Inside the game:  The Packers cannot put the loss on the officiating – especially after Cheffers’ crew appeared to blow the call on the blocked field goal – but the final 10 seconds were a point of contention afterward. On second-and-goal from the Steelers’ 1-yard line with 22 seconds left, the Packers were flagged for a false start. Cheffers announced the penalty as being on Barclay, but on replay it was clearly on Lang. (Center Evan Dietrich-Smith, though, took the blame for the penalty for not snapping the ball on time.)

By the time the whistle blew the play dead, the Lambeau Field clock showed 20 seconds, and because the penalty came inside the 2-minute warning, the Packers not only were penalized 5 yards but NFL rules also call for a 10-second runoff. That left 10 seconds on the clock.

That’s when confusion set in, as umpire Undrey Wash stepped away from the ball and back into the Steelers’ defensive zone in anticipation of Cheffers blowing his whistle and starting the clock.
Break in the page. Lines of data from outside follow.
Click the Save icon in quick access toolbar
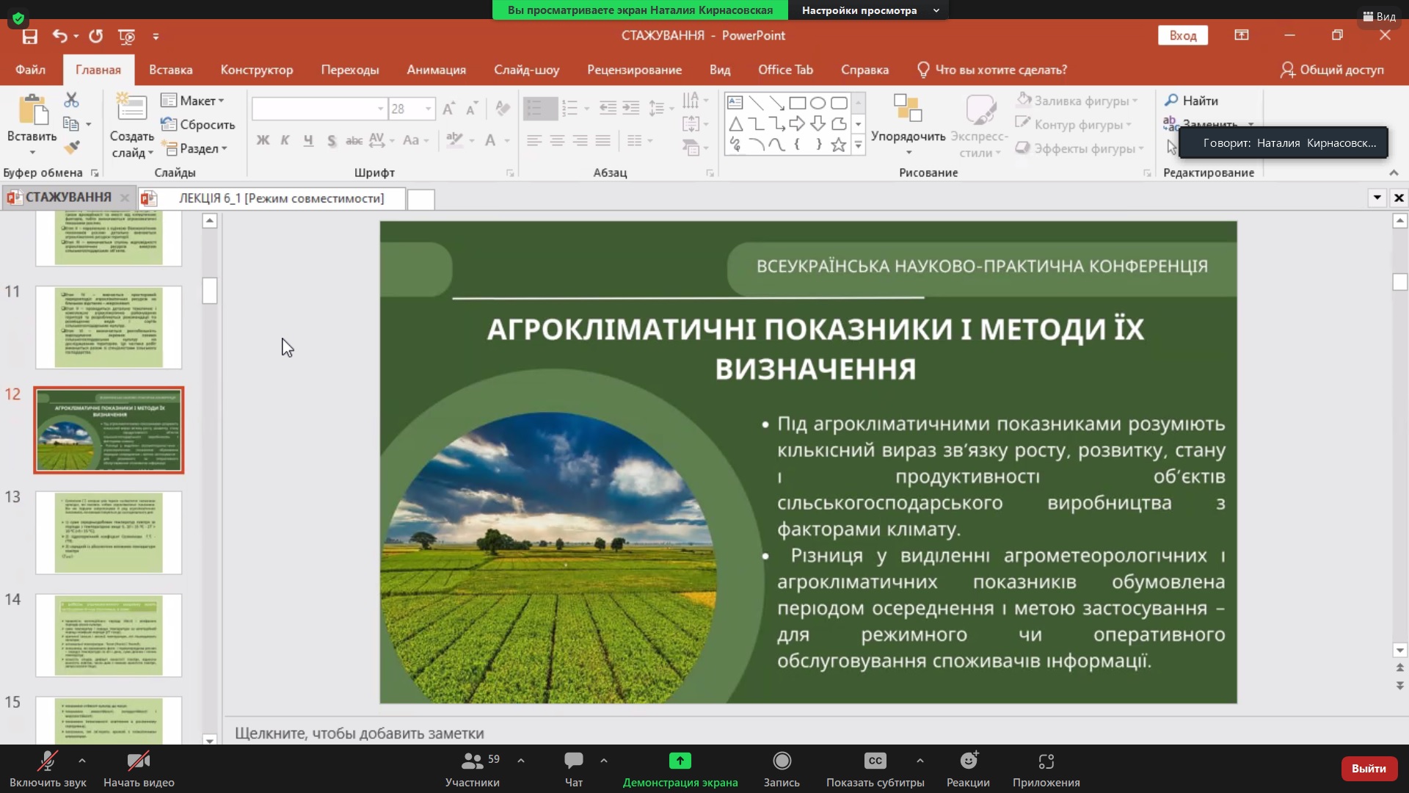The image size is (1409, 793). pos(30,36)
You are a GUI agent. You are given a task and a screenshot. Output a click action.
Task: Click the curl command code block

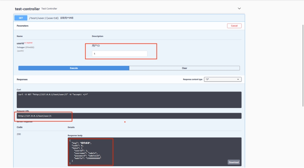pos(128,100)
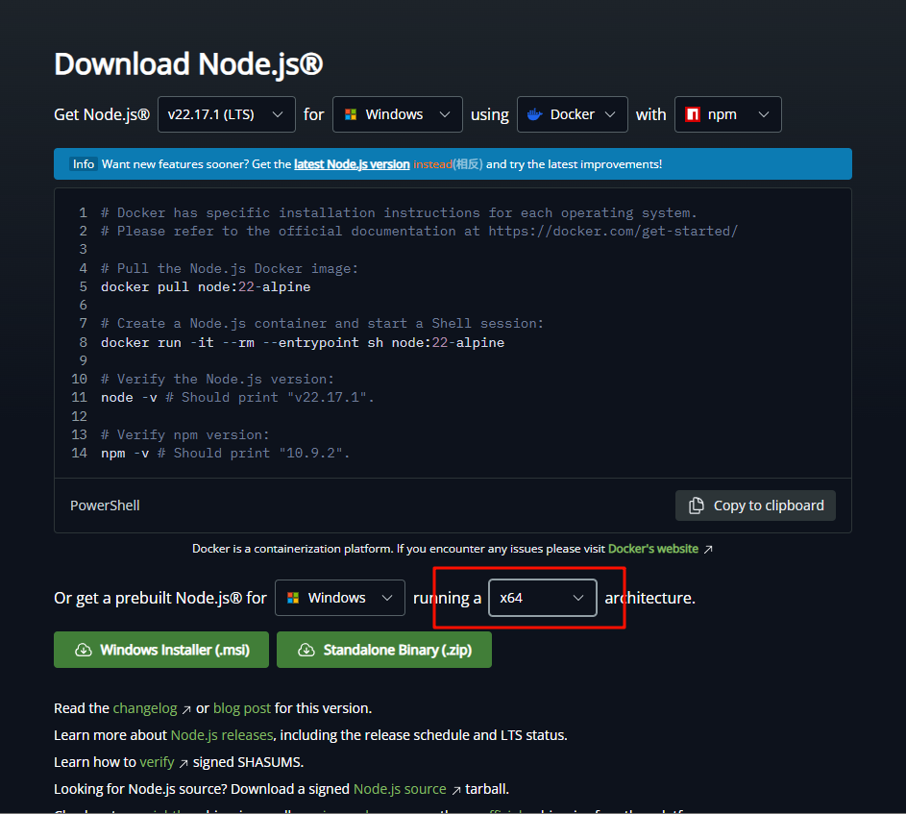Image resolution: width=906 pixels, height=814 pixels.
Task: Open the npm package manager dropdown
Action: [x=727, y=114]
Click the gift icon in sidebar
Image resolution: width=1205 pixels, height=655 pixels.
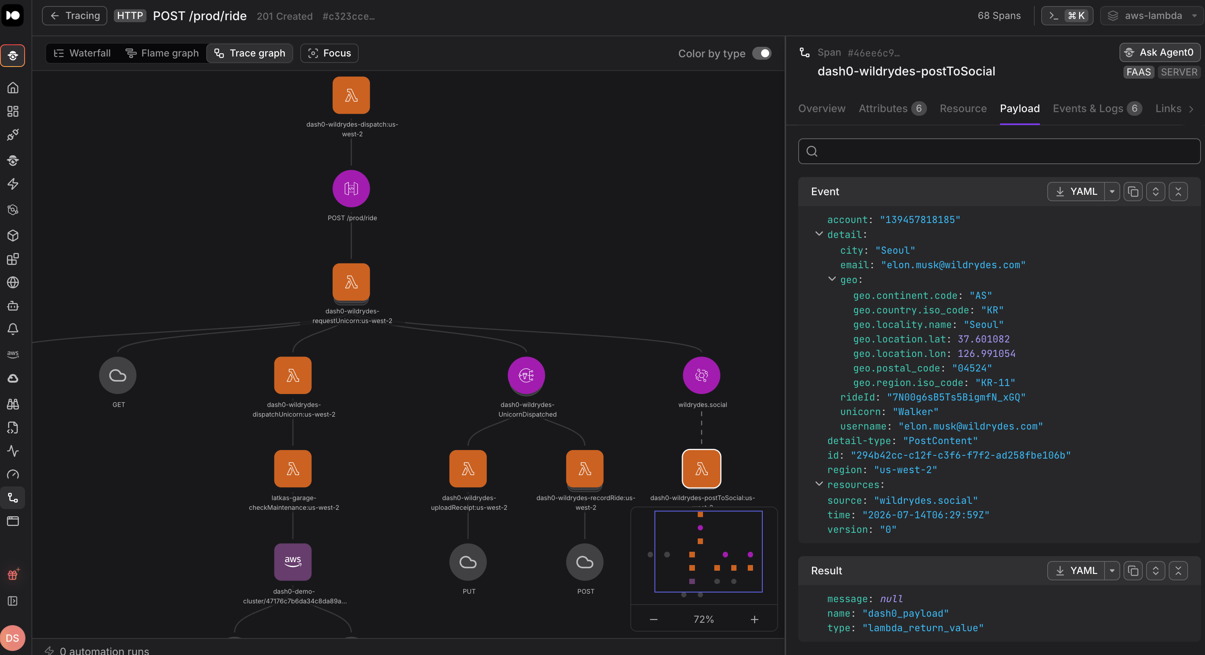pyautogui.click(x=13, y=575)
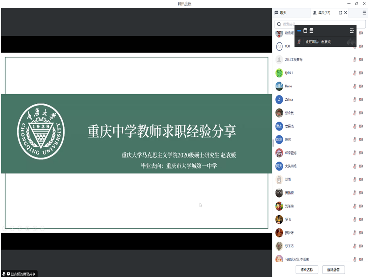Click fjdtk1's frog avatar
This screenshot has width=369, height=277.
tap(279, 73)
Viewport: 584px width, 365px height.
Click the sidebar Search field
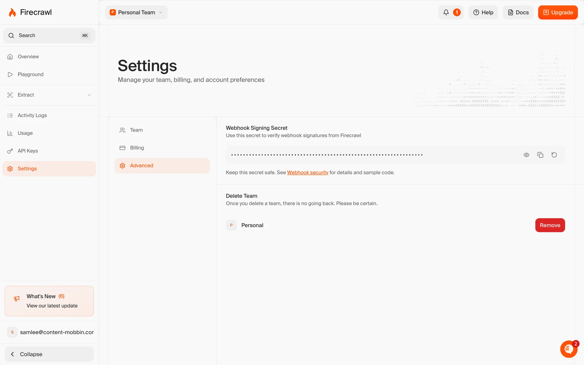pyautogui.click(x=49, y=36)
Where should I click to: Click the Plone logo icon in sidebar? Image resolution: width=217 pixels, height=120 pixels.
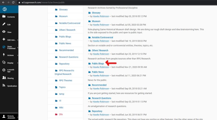5,9
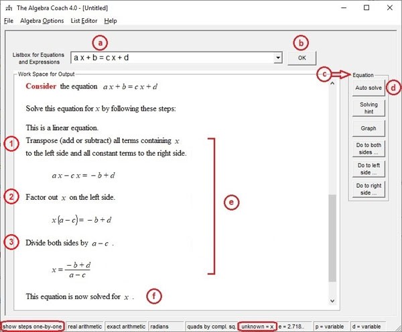The height and width of the screenshot is (332, 402).
Task: Click the Graph button
Action: click(369, 129)
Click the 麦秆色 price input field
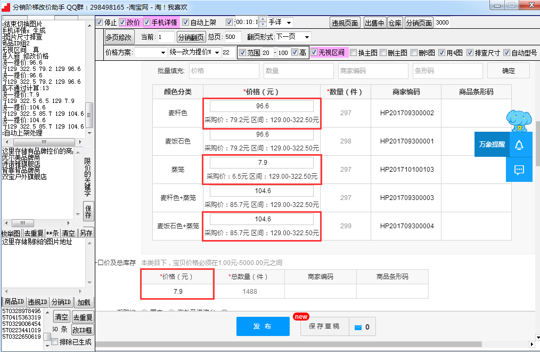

Cheffers and Wash then spoke to each other, and Dietrich-Smith was told to take his hand off the ball. Once the clock began to run, Cheffers ran in behind Flynn as if to tell the quarterback that the clock was running.

Whatever happened, Flynn didn’t get the ball until 3 seconds remained, and by the time his pass to Jarrett Boykin sailed high and incomplete, there was no time left on the clock.

“We knew the clock was going to run and so we got everybody lined up. We should have been able to get two plays off,” said Flynn, whose offense was in position with 10 seconds left, awaiting Cheffers’ whistle. “We thought that the operation, getting the ball down and the clock started was a little bit weird. But we should’ve been able to get two plays off. We went as fast as we could.”

“I don’t know what happened, really. Everything just, the operation seemed kind of weird right there.”

Said Dietrich-Smith: “(The umpire) backed up, we were ready to go.”

Packers coach Mike McCarthy thought Wash was standing over the ball when the clock started to run, but based on the CBS feed, he was not.